I got lost on vacation. It wasn't anything serious, although for awhile there I imagined my face popping up on one of those AP articles when you log onto your Yahoo email account. Here's what happened: I went for a run one morning and instead of going down the main road, I went behind the house we were staying in, and into the woods.
I realize that was my first mistake. Going into the woods is comparable to scuba diving. Everything starts to look the same. In scuba diving, you don't know which way is up or down, whereas when you're in the woods you don't know which way is left or right. And when I write "you" I mean me. I'm no John Krakauer for crying out loud. Although I did write him once to tell him how much I loved his book about that kid who ran off to Alaska and he wrote me back! John Krakauer, not the kid. The kid died. It's very sad. I'm digressing.
I ran off into the woods because when I started out on the main road there was a bear-like dog having a fit in regards to me running towards his territory. So I turned around and ran like h-e double hockey sticks into the woods.
(Readers of this blog know I'm terrified of bees, but I'm also afraid of dogs. Yes, really.)
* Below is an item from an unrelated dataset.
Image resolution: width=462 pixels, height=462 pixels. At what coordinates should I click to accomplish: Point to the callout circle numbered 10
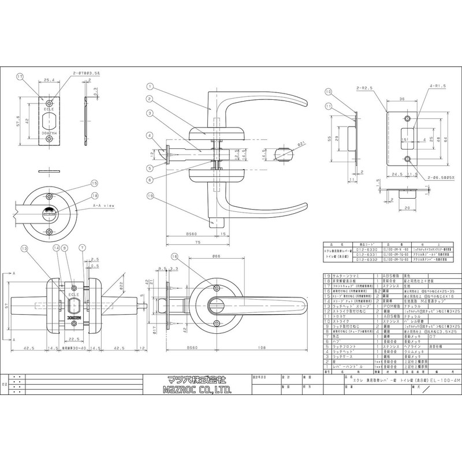pyautogui.click(x=327, y=92)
I think it's safe to conclude from reading the previous paragraphs that I am not an outdoors person. My idea of "roughing it" is sitting outside at a restaurant with kids. I know nothing about being outside which leads to panic and overreaction. So while I was running around what probably was a five foot patch of land with lots of trees, I was getting a little scared. OK I was a lot scared. And maybe I was crying a little bit but it could've been sweat. I'm not sure.
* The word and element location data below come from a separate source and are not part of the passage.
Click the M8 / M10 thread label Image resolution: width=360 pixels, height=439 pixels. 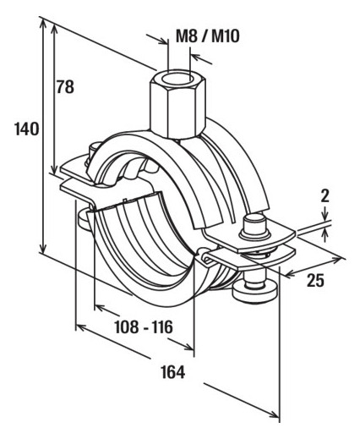click(208, 36)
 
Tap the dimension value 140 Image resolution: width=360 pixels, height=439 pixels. click(27, 129)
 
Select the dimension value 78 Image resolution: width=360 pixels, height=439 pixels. click(65, 87)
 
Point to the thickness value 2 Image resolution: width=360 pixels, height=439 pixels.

Jesse's uncle found me. Actually, he and his wife (Jesse's aunt) were a bit concerned that I might not know where I was going because we'd arrived at their place in the dark and I'd yet to scope the place out in daylight. Rookie mistake. So at a point when they either had to assume I was training for a marathon or lost, he decided to go out looking for me. We laughed it off as he showed me the way home.
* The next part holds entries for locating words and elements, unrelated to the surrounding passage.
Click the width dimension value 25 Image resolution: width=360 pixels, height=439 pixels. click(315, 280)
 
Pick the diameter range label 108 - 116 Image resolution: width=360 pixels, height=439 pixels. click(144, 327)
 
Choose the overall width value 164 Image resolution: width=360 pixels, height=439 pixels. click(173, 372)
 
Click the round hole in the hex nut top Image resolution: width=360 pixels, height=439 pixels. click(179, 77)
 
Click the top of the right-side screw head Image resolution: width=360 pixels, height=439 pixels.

I've been lost before. I got lost on the way home from Kindergarten once. In high school it took me a good six weeks to remember where my locker was. I was lost at Calvin too, but that was more metaphorical.
Being lost makes me uncomfortable. I don't pay attention too well when I'm uncomfortable. I think, I'm no good in this place, or, I'm not going to try this again. I think that's the real danger. Letting one experience determine what you can and cannot do.
I think in most cases, it's always good to go back and take a second, or third, or thirty-sixth look.
Enough times as it takes until I've begun to pay attention again:
to the excitement one child has for holding a fish, and the fact that the other just wants to throw it back in water...
...and then taking those blueberries home and scouring recipes for blueberry scones, tarts, pies, and smoothies...
Because eventually, you get comfortable. You start paying attention. You decide to try new things.
Like ride around a lake on a bicycle built for two.
I can't really be lost with family. Whether it's with my in-laws or the Lewises and Ayanoglous. They've always made me feel at home. The great thing about that is when it's time to go off on my own, I have the confidence to check out that new place and see what's what.
It's good to get lost every now and then.